### Written exercise:
Convert the listing below into a JSON list of strings, one string per line with blank lines omitted. Begin at the line that has "Viewport: 1200px width, 686px" and stop after the line that has "(x=51, y=163)".

### Material for this exercise:
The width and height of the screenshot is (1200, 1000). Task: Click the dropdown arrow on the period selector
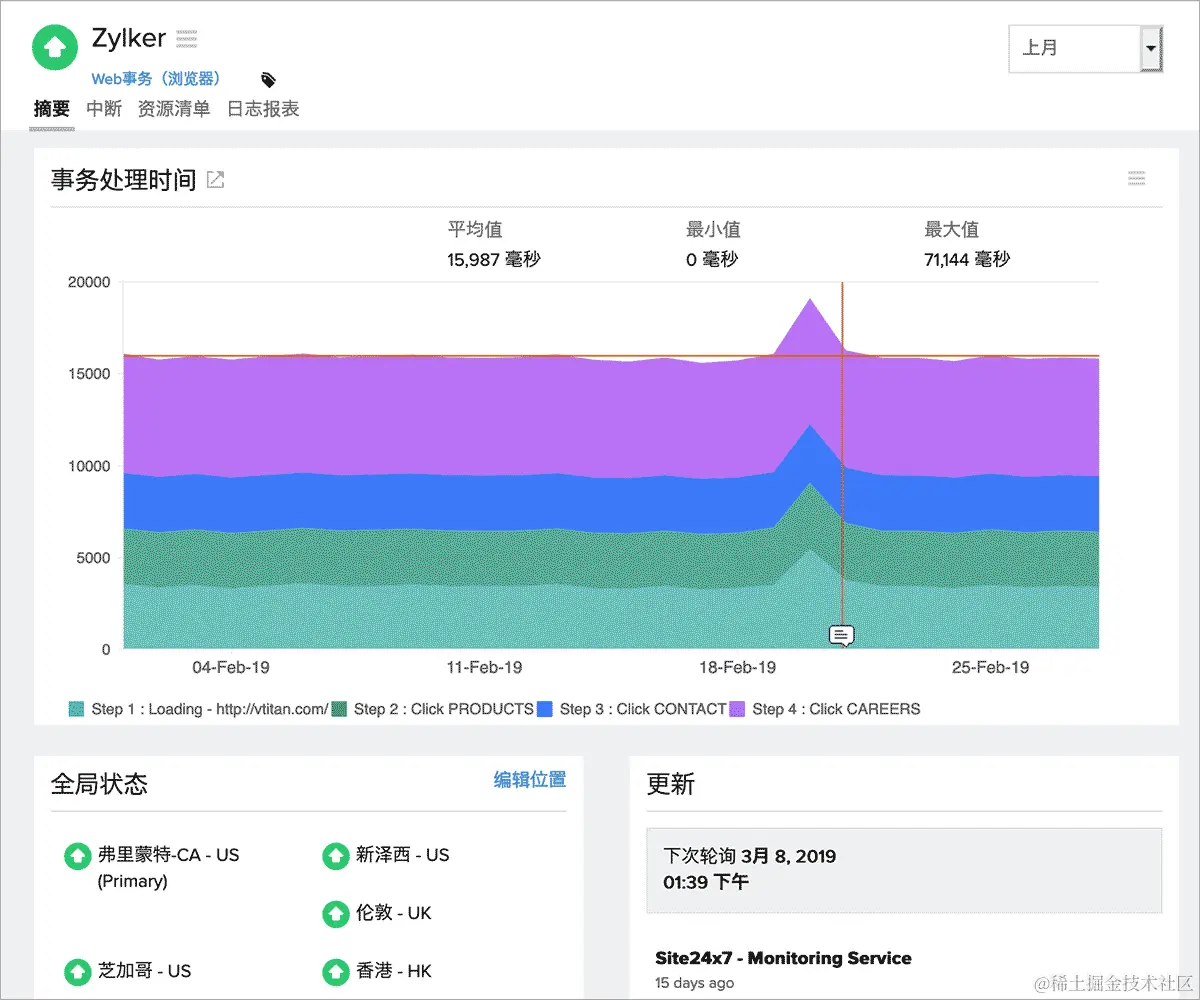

...

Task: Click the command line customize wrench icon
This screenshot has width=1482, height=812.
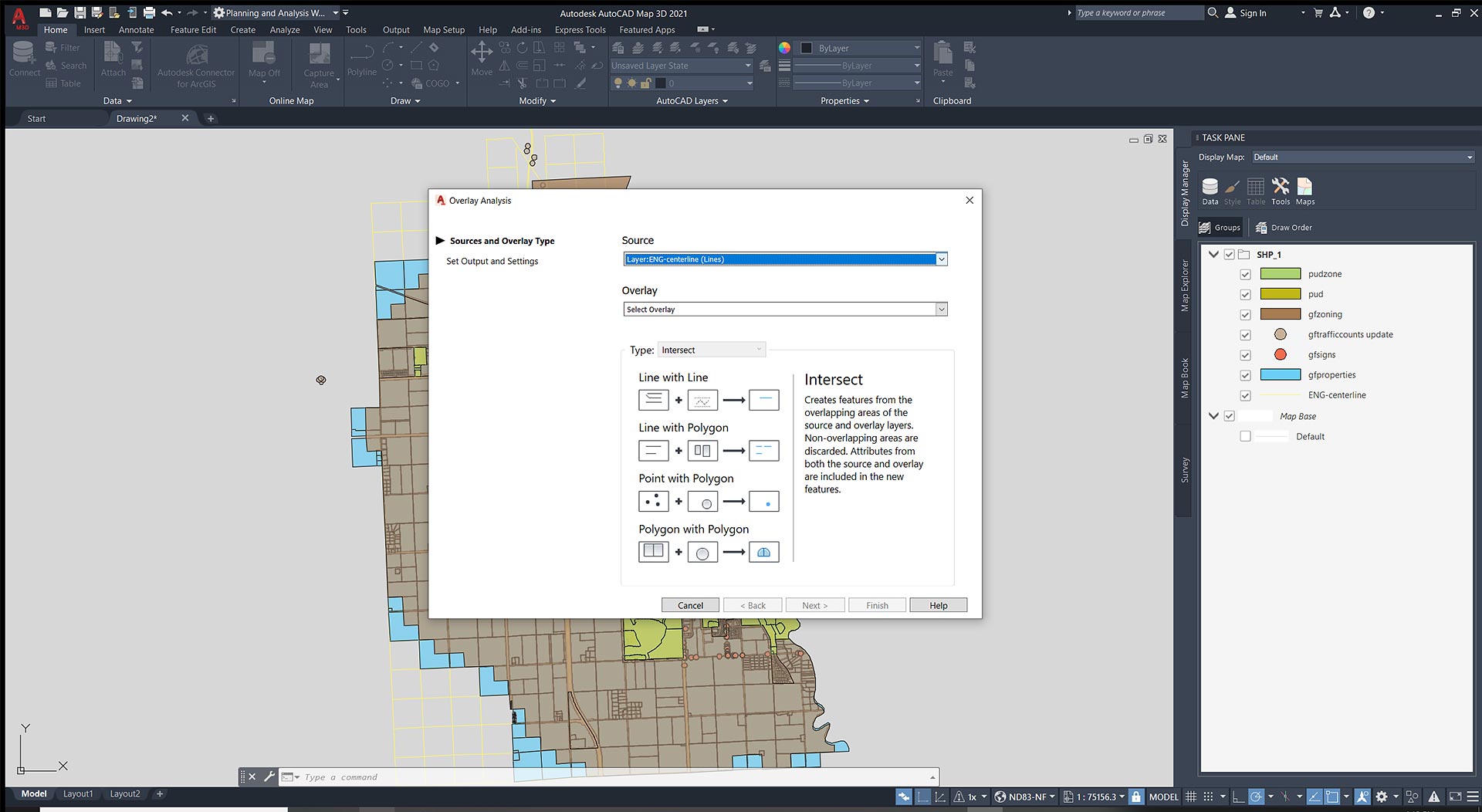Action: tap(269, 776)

==

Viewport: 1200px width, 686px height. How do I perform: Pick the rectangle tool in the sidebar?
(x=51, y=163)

### Solution to this exercise:
[
  "Viewport: 1200px width, 686px height. How do I perform: Pick the rectangle tool in the sidebar?",
  "(x=51, y=163)"
]